Собственно творческим актом в любом виде искусства является рождение замысла. Замысел рождается мгновенно, хотя этому предшествует накопление жизненного опыта на протяжении лет и десятилетий. И когда художником владеет замысел, он не думает: а как бы пооригинальнее форму изобрести. Это уже у художника либо есть, либо нет. И ежели он видит мир по-своему, то каких-то дополнительных задач, чисто художественных, ему решать не надо: он будет; просто наиболее добросовестно, наиболее выразительно, с его точки зрения, воплощать тот замысел, который у него народился – в уме, в душе, так сказать, внутри его сознания. Поэтому ваш вопрос может только одно означать: если я что-то задумал и пишу, то меня волнует, как написать это наиболее выразительно. Настоящая форма в глаза не бросается и в глаза не бьет. Возьмите «Евгения Онегина», возьмите Твардовского, скажем, с его «Василием Теркиным» и с другим поэмами: в глаза не бьет. Читаешь, будто и формы-то тут никакой нет, просто прекрасно написано все. И поэтому если говорить обо мне, то тоже не могу сказать, что меня сейчас как художника волнуют такие-то задачи, там, как бы перейти от мужской рифмы к женской или что-нибудь в этот роде. Нет. Родится замысел – я его буду воплощать.
– А если обратиться как раз к замыслу, то есть к вопросам темы, идеи, творческого духа?

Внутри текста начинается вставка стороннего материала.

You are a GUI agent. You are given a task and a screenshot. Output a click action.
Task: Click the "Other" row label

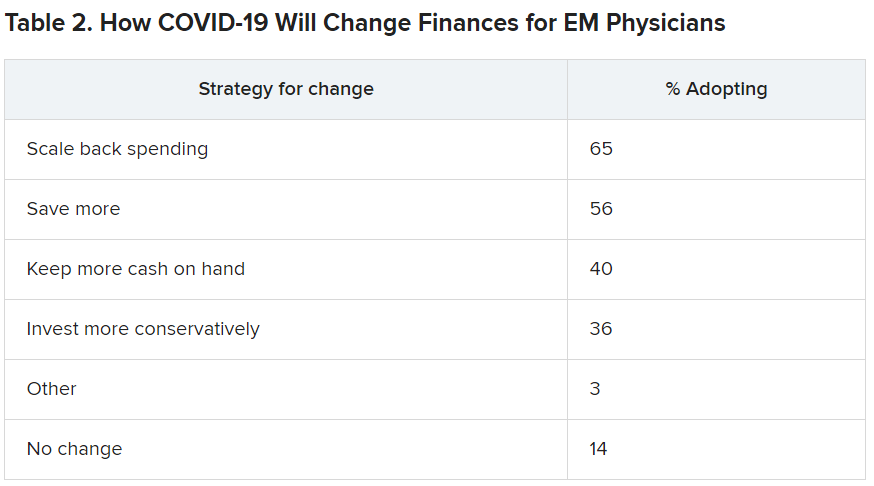click(x=51, y=389)
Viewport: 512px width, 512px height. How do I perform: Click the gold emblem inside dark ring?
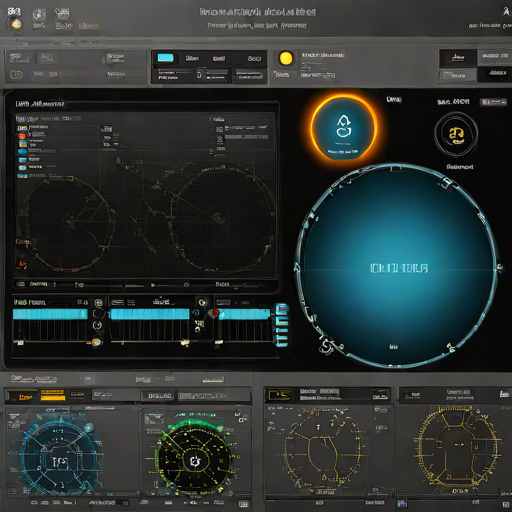(456, 134)
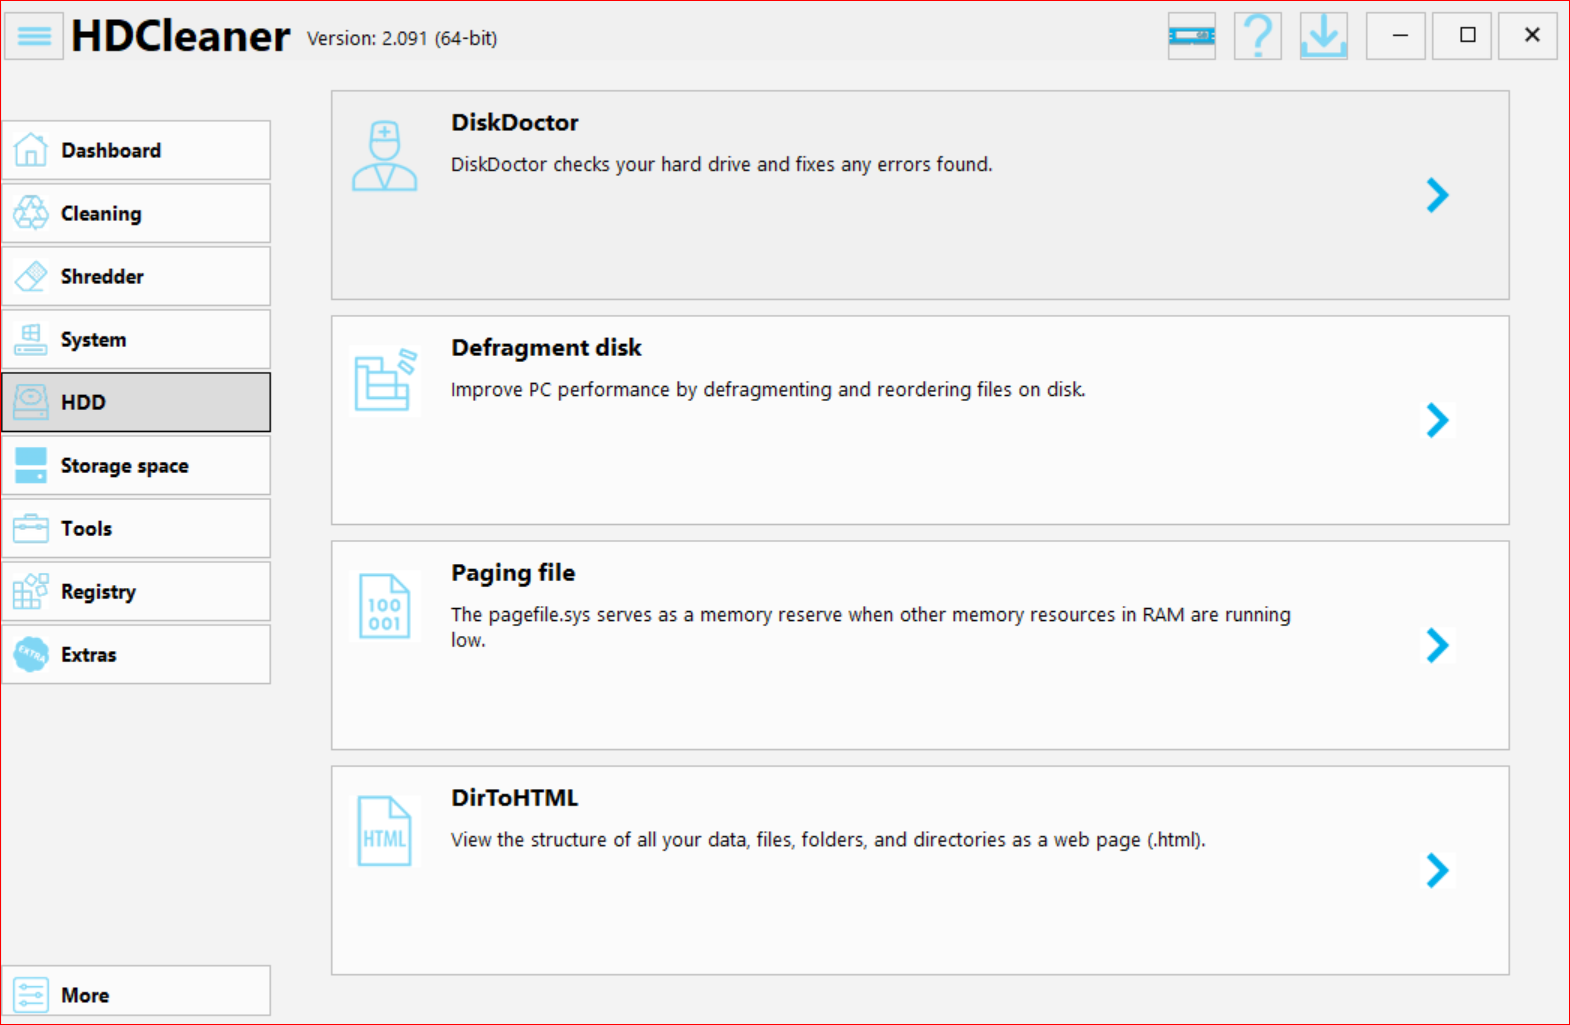Open Defragment disk via chevron arrow
Image resolution: width=1570 pixels, height=1025 pixels.
tap(1437, 420)
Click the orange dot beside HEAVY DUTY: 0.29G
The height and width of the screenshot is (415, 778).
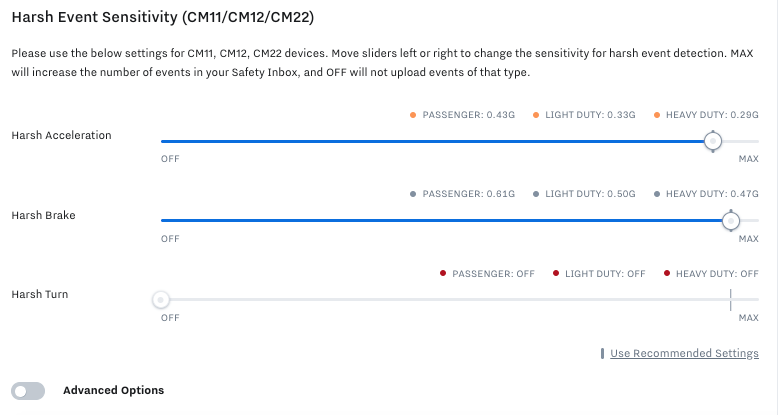656,115
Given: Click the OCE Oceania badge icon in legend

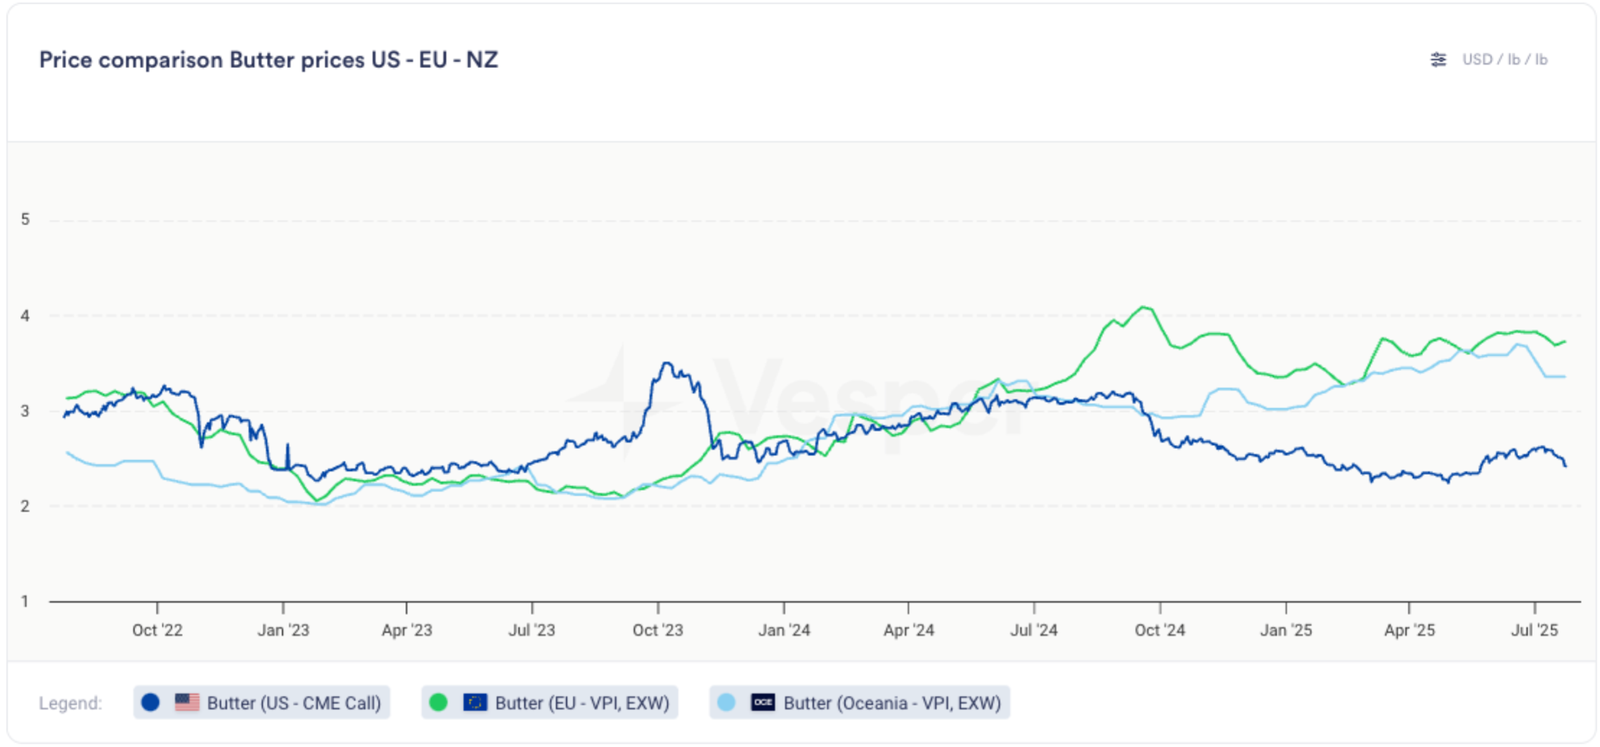Looking at the screenshot, I should [763, 703].
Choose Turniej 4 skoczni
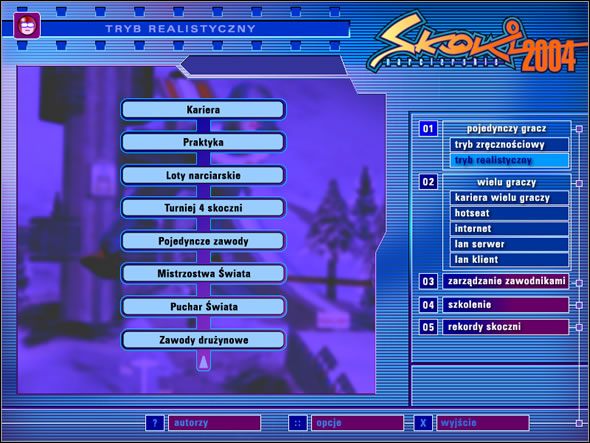 [x=203, y=208]
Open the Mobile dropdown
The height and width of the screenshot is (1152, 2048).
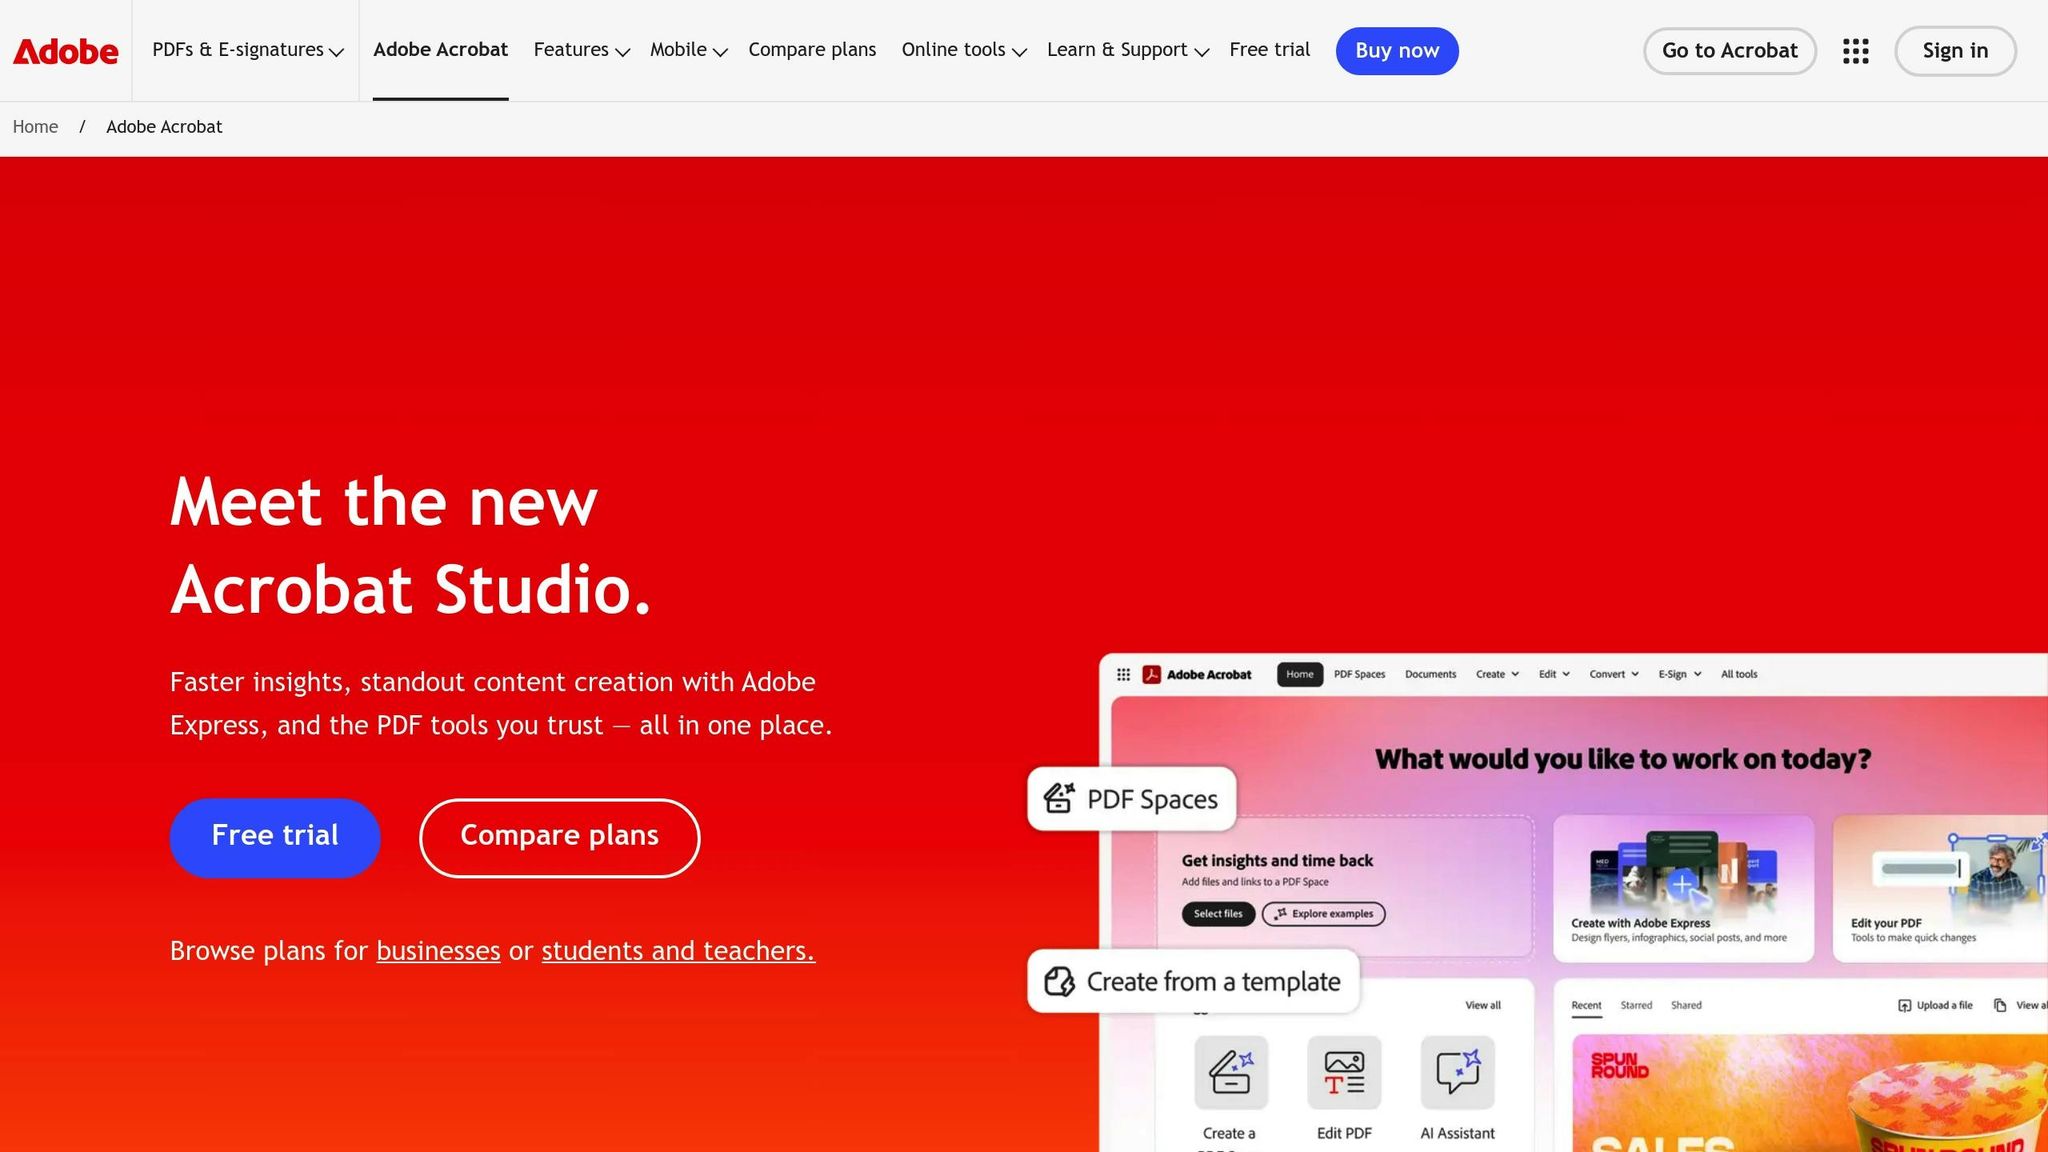688,50
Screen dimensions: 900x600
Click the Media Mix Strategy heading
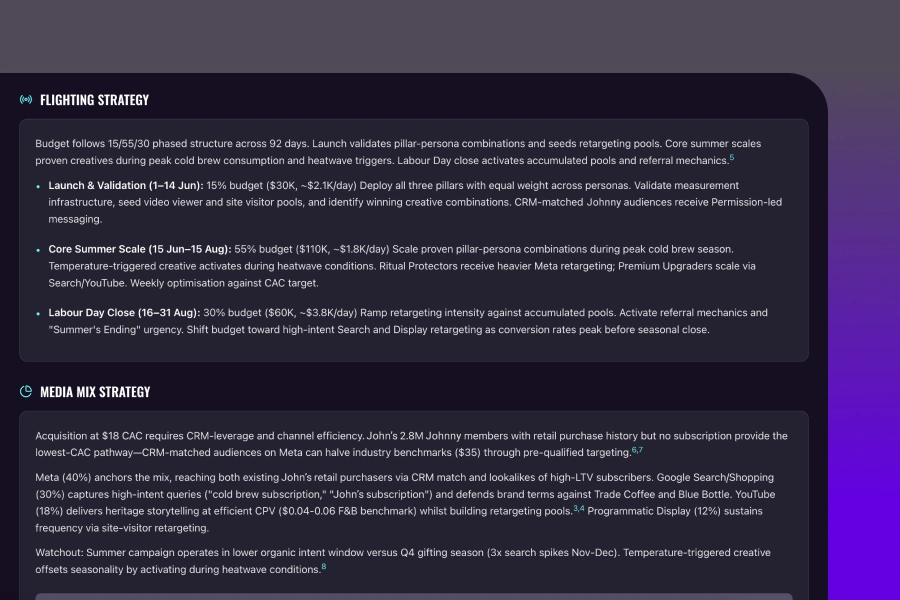(95, 392)
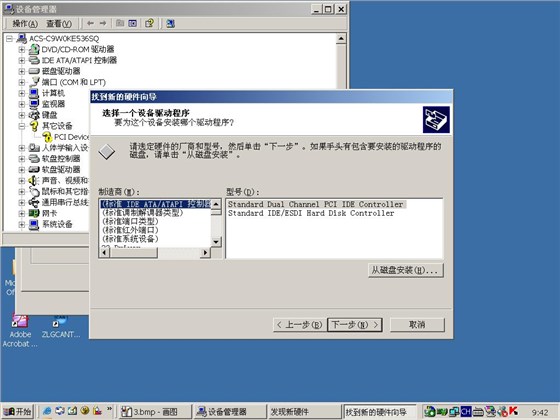Click the help question mark toolbar icon

tap(150, 24)
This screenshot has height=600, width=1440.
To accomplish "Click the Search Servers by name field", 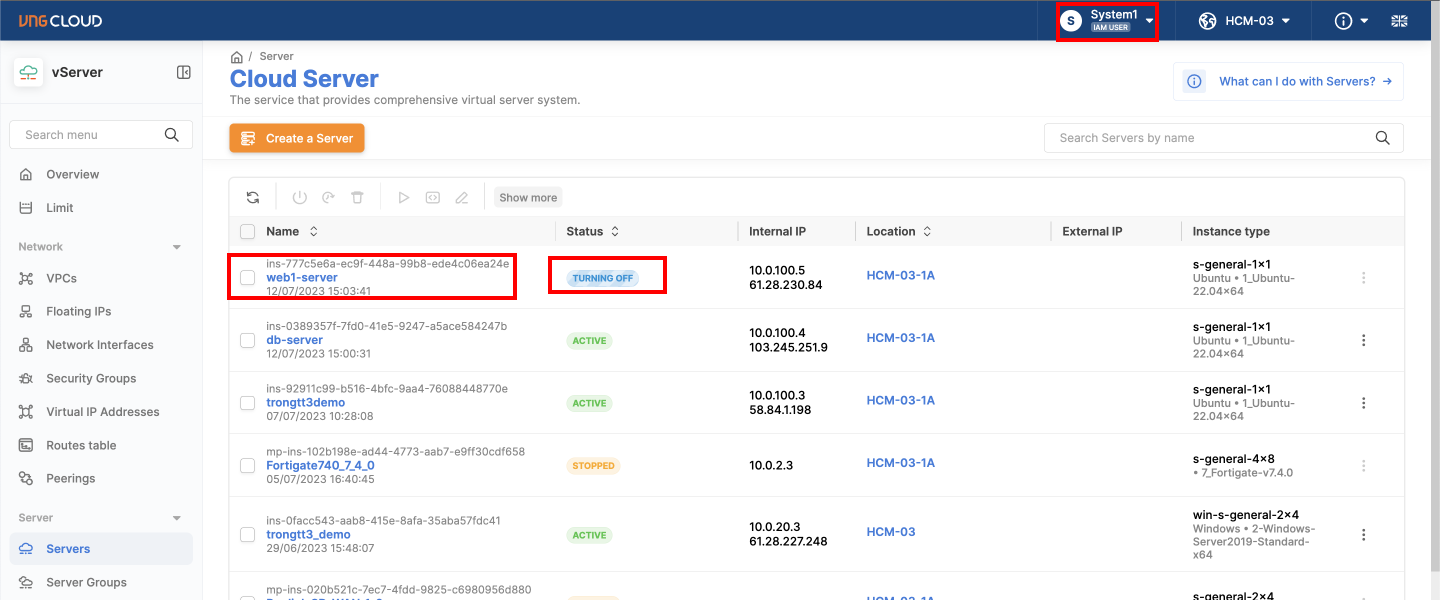I will click(x=1210, y=138).
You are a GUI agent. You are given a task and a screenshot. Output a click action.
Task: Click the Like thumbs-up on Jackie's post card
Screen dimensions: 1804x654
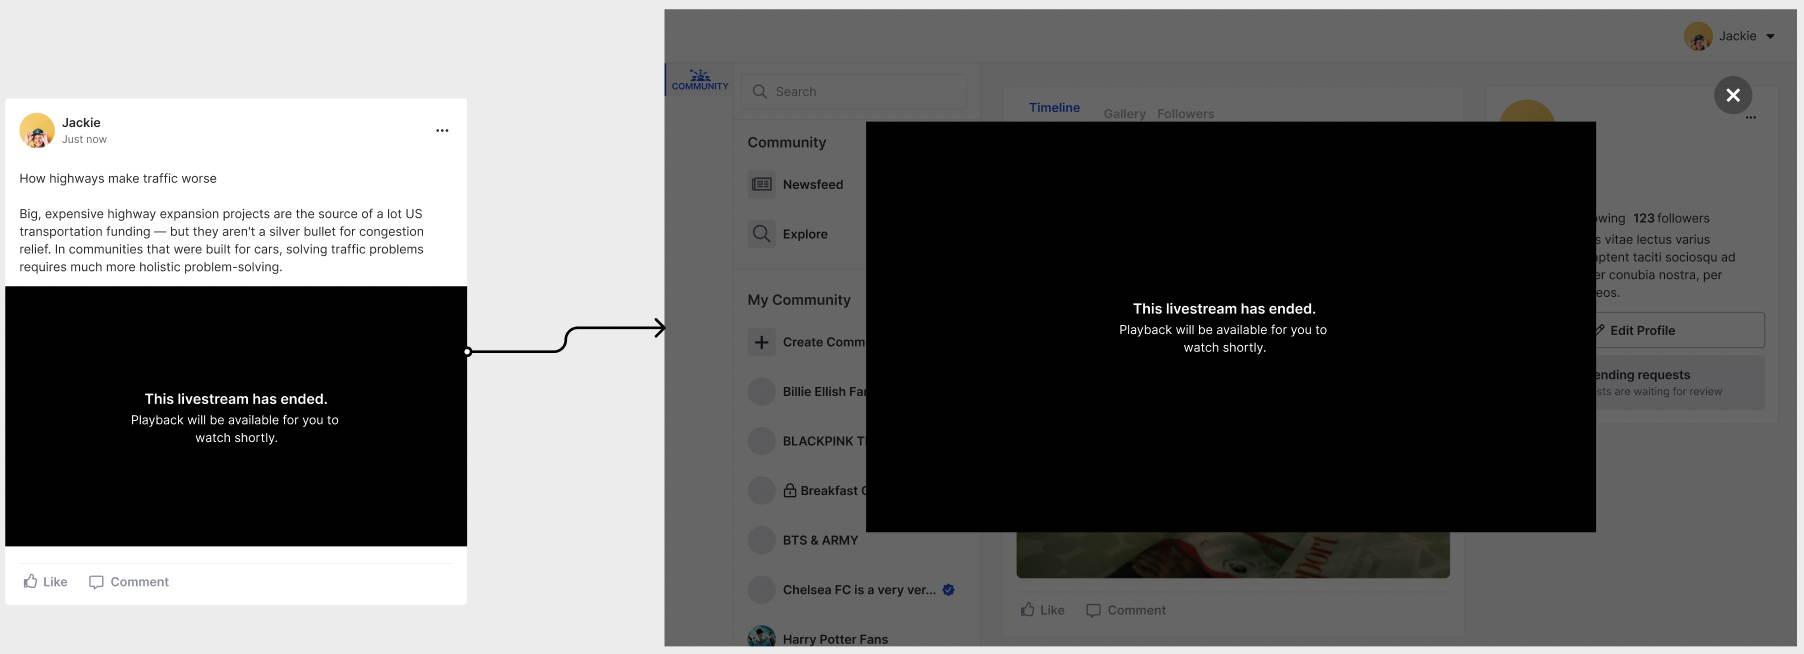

– Меня волнует и поворот рек северных на юг, я считаю, что это будет огромное преступление против нашей природы среднерусской. Меня волнует состояние среднерусской деревни нашей, которая распадается, обезлюдевает. И вообще срединная часть нашего государства обезлюдевает. Меня волнует состояние народа: и алкоголизм, и равнодушие к труду, и равнодушие друг к другу. Но это не значит, что я за все эти темы сейчас начну хвататься и буду пытаться их воплощать. По мере сил я стараюсь – в рассказах ли, в очерках ли, в стихах ли – не уходить от этих всех вопросов, и даже наоборот, решать.